The stock was trading at $1.64 as of March 14 but surged after Celator said phase III trials of its lead candidate, Vyxeos, to treat acute myeloid leukemia, showed the drug had prolonged patients' lives.
Jazz faces the prospect of a steep decline in revenue when its narcolepsy drug Xyrem loses patent protection from 2019 and has in recent months been engaged in court fights to stop generic manufacturers copying the medicine already.
Xyrem sales of $955 million in 2015 accounted for 72% of Jazz's total revenue.
Jazz said on Tuesday the purchase of Celator would broaden its hematology and oncology portfolio and generate unspecified synergies with its own "commercial expertise and infrastructure."
"Celator Pharmaceuticals is a strong strategic fit with Jazz Pharmaceuticals," said Jazz chairman and CEO Bruce Cozadd in a statement. "As Celator is currently preparing a regulatory submission in the U.S. for Vyxeos, this acquisition would add a new orphan product with the potential for short- and long-term revenue generation and expansion of our international commercial platform."
Vyxeos is an optimized reformulation of the cytarabine/daunorubicin chemotherapy cocktail (known colloquially as 7+3 after its dosing regimen) used for decades as the standard of care in elderly patients with acute myeloid leukemia, or AML, a cancer of the bone marrow which primarily affects older people.
Results from a phase III study of Vyxeos were announced in March. Treatment with Vyxeos reduced the risk of death by 31% compared with 7+3. The survival benefit favoring Vyxeos -- 3.6 months at the median -- was statistically significant, achieving the primary endpoint of the study. There were no substantial differences in the rate of adverse events between the two arms of the study, Celator said. Within 60 days of beginning treatment, 14% of Vyxeos patients died compared with 21% of 7+3 patients.
Vyxeos has breakthrough therapy designation from the FDA.
On Tuesday, Jazz did not provide any sales forecasts for Vyxeos but previously, Celator has said the drug could achieve U.S. and European Vyxeos sales in the range of $200-270 million based on the subset of AML patients enrolled in the phase III study. If use of Vyxeos is expanded into other AML patient populations, peak sales could reach $690 million to $780 million, according to Celator.
At $1.5 billion, Jazz is paying a lot to acquire Celator unless the use of Vyxeos can be expanded significantly. Jazz might also try to set a high sticker price for Vyxeos in order to boost sales -- a practice the company is well known for, particularly with Xyrem.
Jazz plans to acquire Celator through a tender offer and so-called second-step merger.

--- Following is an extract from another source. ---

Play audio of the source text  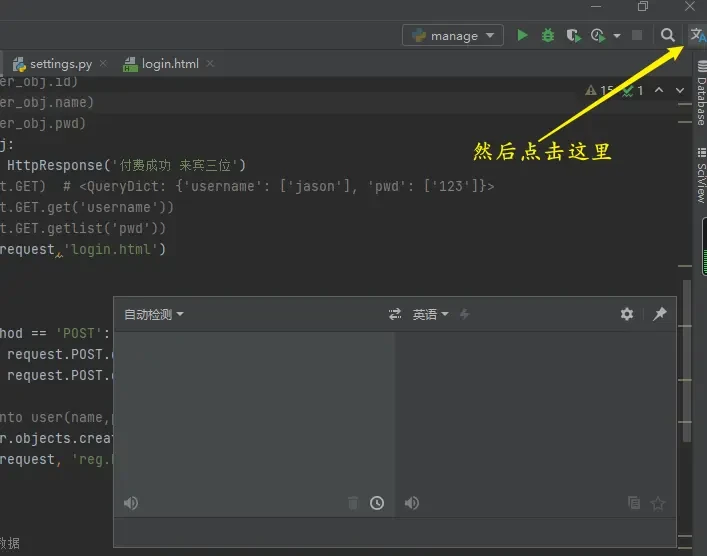pyautogui.click(x=130, y=503)
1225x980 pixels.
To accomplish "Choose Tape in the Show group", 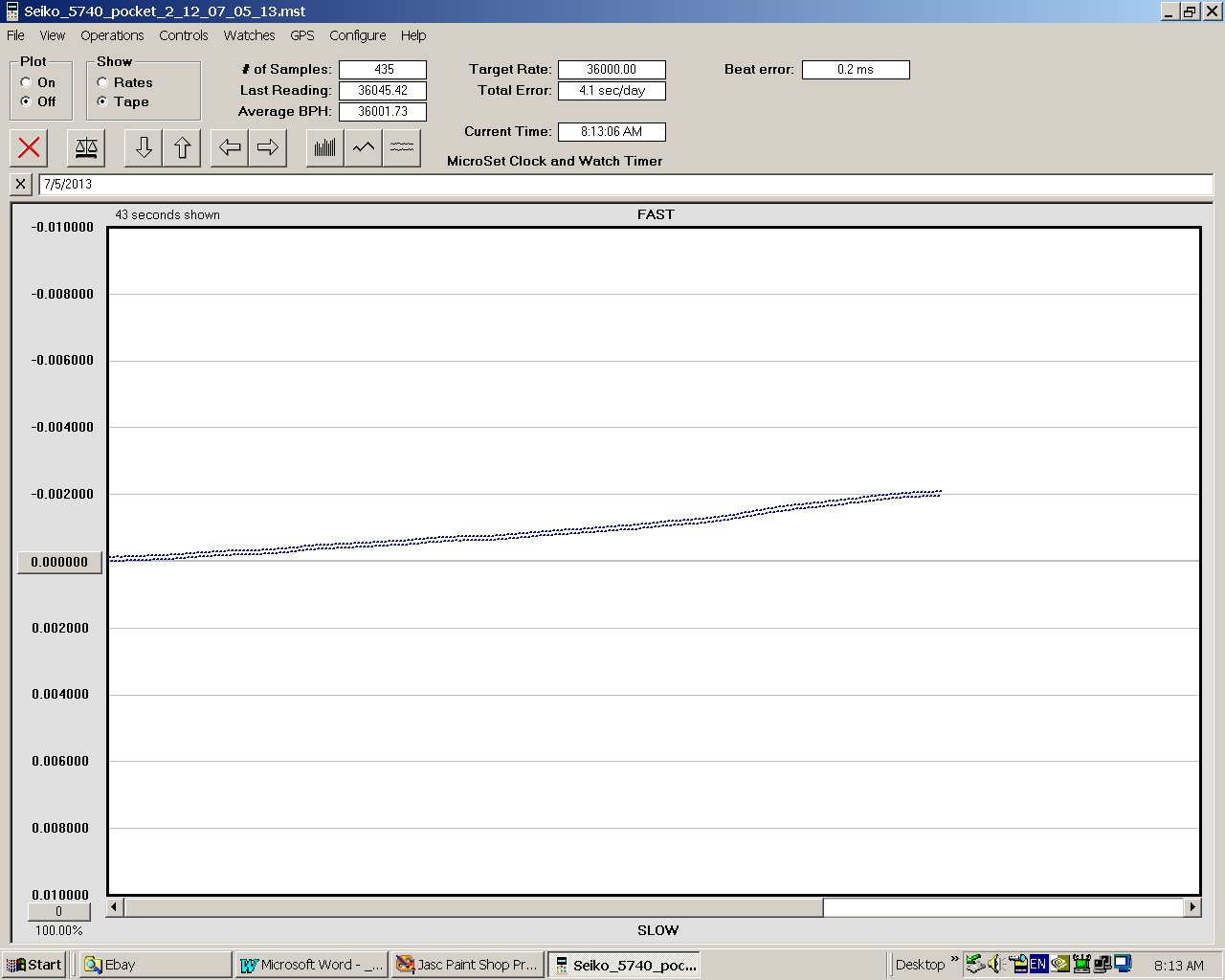I will coord(102,101).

Owners of 18.4% of the target's stock have already signed up to its bid. The purchase is expected to close in the third quarter. By the end of September the companies also expect Vyxeos to be submitted for U.S. regulatory approval. The acquisition would boost Jazz's non-GAAP adjusted earnings per share from 2018, the company added.

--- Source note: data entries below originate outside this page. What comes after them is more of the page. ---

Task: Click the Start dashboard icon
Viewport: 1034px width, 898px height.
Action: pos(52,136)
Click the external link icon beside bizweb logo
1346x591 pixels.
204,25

Celator has no revenue and made a $19.3 million net loss in 2015. At year-end it had net cash of $23.3 million.
Jazz shares closed on Monday at $152.09, up 68 cents, and giving it a market value of $9.2 billion.
The company moved its corporate headquarters to Dublin from Palo Alto, Calif. in 2012 with the purchase of Ireland's Azur Pharma.
In 2014 it bought Italian rare-disease specialist Gentium for $1 billion.
Jazz said it will pay for Celator with cash on hand and the proceeds of an existing debt facility.